I think of a day when I was not like this, when my feet did not carry me until I dropped in the cold snow and raging nightmares took over my mind.  I remember a day when I had a home, when my heart was filled with love and I was not damned to wander these snowfields.

I keep walking, my thoughts raging in my brain until I find my legs weakening beneath me.  I tumble headfirst into the snow and as I lay there completely drained of energy the nightmares begin to take over my crippled mind again and the hell of sleep enveloped me.  

**********

I placed my quill back in the inkwell as another reverie of my wife came upon me, for she often comes among my thoughts.  I saw her before me, beautiful flaxen locks fell about her shoulder.  I see her round face and how the passionate red lips turned up into that alluring, mischievous smile.  I could almost see the green eyes reflecting  a fiery soul and happiness…
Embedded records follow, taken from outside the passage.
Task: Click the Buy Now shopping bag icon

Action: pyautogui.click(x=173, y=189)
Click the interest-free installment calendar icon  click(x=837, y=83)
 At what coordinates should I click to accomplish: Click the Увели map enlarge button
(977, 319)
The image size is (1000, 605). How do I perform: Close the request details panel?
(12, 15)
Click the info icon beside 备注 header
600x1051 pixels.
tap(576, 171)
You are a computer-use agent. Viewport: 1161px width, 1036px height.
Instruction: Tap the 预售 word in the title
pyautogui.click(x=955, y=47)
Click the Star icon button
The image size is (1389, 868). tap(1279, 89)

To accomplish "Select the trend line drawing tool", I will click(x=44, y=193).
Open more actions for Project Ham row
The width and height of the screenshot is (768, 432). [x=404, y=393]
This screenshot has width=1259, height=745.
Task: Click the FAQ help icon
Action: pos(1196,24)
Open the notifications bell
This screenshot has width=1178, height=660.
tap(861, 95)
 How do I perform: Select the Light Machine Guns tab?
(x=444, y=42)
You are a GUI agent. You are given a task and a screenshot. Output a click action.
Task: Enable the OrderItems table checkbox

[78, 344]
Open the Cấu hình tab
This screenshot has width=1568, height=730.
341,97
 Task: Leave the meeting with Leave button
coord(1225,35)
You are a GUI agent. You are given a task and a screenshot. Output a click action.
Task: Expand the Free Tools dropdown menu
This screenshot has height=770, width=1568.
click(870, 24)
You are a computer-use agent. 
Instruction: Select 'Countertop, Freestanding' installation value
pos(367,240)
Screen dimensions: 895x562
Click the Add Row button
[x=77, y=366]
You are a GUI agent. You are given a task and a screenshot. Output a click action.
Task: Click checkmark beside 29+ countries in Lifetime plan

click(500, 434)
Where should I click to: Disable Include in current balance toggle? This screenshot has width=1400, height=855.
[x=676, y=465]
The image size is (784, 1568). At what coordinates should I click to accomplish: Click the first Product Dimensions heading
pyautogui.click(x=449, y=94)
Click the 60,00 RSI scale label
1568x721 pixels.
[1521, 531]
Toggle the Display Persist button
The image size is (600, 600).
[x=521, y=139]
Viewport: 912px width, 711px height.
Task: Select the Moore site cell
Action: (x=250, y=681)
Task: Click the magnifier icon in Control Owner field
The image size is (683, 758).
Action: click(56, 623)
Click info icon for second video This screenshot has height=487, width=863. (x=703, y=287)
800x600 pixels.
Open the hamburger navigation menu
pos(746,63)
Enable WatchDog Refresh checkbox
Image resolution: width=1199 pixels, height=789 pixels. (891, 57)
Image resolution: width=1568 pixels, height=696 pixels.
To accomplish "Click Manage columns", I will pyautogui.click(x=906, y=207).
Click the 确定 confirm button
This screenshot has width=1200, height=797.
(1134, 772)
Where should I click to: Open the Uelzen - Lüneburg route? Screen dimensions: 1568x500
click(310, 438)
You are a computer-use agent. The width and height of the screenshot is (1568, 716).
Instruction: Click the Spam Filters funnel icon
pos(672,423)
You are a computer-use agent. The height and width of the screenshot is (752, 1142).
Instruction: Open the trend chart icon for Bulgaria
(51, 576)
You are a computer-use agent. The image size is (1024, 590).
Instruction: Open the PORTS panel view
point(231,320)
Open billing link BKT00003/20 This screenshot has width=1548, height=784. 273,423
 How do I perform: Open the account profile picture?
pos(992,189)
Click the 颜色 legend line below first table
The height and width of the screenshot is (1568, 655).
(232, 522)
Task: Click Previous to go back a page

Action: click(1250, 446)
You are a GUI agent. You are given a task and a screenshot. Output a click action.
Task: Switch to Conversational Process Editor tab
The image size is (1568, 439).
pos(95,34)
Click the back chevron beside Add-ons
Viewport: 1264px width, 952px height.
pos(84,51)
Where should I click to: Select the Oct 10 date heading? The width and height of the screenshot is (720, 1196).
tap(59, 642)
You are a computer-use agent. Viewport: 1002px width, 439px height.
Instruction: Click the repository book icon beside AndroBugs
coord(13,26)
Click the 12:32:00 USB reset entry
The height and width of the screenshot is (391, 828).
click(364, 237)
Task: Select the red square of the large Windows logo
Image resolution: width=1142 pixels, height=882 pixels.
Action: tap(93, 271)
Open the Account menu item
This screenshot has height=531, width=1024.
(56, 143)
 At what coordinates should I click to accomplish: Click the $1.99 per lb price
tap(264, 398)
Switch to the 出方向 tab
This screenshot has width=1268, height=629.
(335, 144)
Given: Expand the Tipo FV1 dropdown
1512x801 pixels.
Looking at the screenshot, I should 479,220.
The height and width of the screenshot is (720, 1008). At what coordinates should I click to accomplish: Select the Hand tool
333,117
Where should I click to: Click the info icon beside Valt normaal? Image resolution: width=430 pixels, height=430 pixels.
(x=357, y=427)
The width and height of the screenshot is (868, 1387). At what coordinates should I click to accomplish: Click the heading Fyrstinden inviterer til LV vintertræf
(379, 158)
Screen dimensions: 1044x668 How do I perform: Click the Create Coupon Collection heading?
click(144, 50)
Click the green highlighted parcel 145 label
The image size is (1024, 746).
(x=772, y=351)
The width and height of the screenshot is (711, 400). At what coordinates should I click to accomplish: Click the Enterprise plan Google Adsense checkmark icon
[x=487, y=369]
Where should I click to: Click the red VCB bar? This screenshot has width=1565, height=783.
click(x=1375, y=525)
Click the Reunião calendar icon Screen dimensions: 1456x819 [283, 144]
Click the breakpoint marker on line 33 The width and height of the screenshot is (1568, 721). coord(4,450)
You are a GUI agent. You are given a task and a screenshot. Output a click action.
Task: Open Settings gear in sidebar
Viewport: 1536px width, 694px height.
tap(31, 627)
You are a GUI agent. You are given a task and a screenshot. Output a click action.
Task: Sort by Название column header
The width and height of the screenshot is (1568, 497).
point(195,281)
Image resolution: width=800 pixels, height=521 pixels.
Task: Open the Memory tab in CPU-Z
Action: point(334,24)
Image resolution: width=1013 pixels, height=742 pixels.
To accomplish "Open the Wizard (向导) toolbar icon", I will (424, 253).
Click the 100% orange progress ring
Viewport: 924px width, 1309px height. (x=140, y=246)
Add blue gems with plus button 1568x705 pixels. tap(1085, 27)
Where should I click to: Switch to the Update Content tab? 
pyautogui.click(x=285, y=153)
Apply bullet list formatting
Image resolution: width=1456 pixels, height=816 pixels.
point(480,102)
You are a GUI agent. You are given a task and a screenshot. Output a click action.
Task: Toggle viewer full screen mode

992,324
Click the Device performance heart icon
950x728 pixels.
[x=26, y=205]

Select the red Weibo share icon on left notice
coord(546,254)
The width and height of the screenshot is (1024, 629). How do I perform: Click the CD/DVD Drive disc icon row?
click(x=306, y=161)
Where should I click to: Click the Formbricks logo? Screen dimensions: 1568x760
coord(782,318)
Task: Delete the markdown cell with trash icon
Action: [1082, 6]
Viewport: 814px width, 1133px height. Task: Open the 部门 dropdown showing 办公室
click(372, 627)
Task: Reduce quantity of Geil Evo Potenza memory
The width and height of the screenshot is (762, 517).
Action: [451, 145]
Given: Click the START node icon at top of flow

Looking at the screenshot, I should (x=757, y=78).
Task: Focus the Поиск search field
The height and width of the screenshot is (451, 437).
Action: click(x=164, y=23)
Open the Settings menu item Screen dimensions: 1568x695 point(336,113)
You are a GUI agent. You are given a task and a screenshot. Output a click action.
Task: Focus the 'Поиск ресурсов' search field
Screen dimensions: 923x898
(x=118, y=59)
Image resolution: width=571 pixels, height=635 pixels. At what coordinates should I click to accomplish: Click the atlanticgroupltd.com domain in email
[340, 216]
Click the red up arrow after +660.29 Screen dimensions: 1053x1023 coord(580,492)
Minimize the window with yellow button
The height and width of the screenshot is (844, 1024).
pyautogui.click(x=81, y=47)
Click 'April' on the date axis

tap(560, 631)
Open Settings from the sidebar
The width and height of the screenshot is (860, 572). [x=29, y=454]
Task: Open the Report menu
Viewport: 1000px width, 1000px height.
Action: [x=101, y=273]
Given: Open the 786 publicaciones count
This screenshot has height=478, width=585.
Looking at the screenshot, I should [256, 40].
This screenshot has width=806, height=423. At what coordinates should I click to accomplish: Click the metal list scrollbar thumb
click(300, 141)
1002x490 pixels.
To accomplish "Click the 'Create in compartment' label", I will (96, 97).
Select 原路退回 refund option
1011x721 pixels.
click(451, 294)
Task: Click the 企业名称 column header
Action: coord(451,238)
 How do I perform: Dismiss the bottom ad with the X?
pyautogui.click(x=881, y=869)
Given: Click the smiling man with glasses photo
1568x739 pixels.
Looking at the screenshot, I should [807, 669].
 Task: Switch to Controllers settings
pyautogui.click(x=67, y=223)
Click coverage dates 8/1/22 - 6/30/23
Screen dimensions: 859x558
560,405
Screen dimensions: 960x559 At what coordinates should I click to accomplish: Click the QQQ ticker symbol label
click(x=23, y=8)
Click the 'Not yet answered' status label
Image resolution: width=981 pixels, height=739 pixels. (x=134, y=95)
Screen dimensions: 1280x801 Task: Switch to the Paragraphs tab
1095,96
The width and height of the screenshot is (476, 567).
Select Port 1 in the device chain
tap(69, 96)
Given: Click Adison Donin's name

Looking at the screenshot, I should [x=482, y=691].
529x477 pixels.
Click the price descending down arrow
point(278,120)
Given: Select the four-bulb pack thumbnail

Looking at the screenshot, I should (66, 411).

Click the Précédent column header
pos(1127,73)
“What are you smiling at?” snapped an arrogant, white-robed scholar.

“Nothing, sir,” I replied weakly, quickly snatching up my quill and scratching furiously at the parchment in front of me.

“Good, now I better not see you day dreaming again,” the scholar huffed, already walking away, his nose high in the air.  

“Damn him,” I mumbled after I know him to be out of earshot.  I hate arrogance and the arrogance of a scholar is a tremendous thing indeed.  “Oh well,” I muttered complacently and continue my incessant scratching as I copy from a great leather tome onto the inferior pages of the book I was given.  

My thoughts quickly began to wander again from my assigned menial task and to my true purpose here and my aspirations.  The arrogant scholars keep all the knowledge to themselves, saying how dangerous it would be in the hands of the layman.  I don’t believe in such and will take what I learn from the tomes and teach it to my fellow citizens becoming not a scholar but an educator…

Breaking free of my reverie I began to concentrate on the tome before me, but not so much on the transcribing as in the words within its pages…  

**********

My eyes slip open to reveal blank whiteness and I feel my raw skin rubbing against the burning cold of ice and snow.  In a daze I withdraw my exposed arms and clamber to my feet, looking dumbly upon streaks of crimson in the snow.  I glance about and turn to put my footprints behind me and begin stumbling on again.  

I trudge onwards stiffly, stumbling and tripping as I make my weary and slow trek through the barren wastelands.  I keep my eyes fixed upon the horizon, a hazy line where the blazing white of the snow meets the dull gray of the sky.  

My mind again wanders differently from the body, images half form before my possessed eyes only to fade and swirl phantastically into oblivion.  A woman’s face appears and fades as visions of buildings appear and crowds rear up in my head.  Voices raised in hatred and rage assail my mind and then fire!  God! Not the fire!  Scarlet flames licking the buildings and engulfing screaming figures twisting in agony.

I let loose an ungodly shriek and I lift my hands to my face, “Stop,” I scream as I claw in desperation at my face.  I feel blood trickle into my eyes and down my cheek, I scream again and fall into the snow.

**********

Soft candlelight illuminated the cozy room and I surveyed it in detail as I took a deep breath of the air and waited for my guest to arrive.  Curtains of an emerald green clung to the window edges, like ivy growing on it’s frame.  Deep plush carpets woven in an intricate design of unnamable hues covered the floors.  The dark rosewood table stood centermost in the room, its surface polished and repolished until it had a mirror-like cast.  I had looked over this room so many times in the past hour I began to think that I was obsessed with its perfection!

Now the simplest but most trying part was before me, the waiting.  Only half an hour and she would open the door, and I would escort her to her seat and treat her to a delicious meal and romantic evening the like of  which she has not experienced since our courting days!  My mind lingers with a smile upon that thought; anything for her… anything for Elizabeth…

I threw myself into one of the overstuffed, ancient armchairs that are so comfortable, but Elizabeth so loathes, and picked up my book, a pilfered tome from the library, and attempt to pass the time until she arrives.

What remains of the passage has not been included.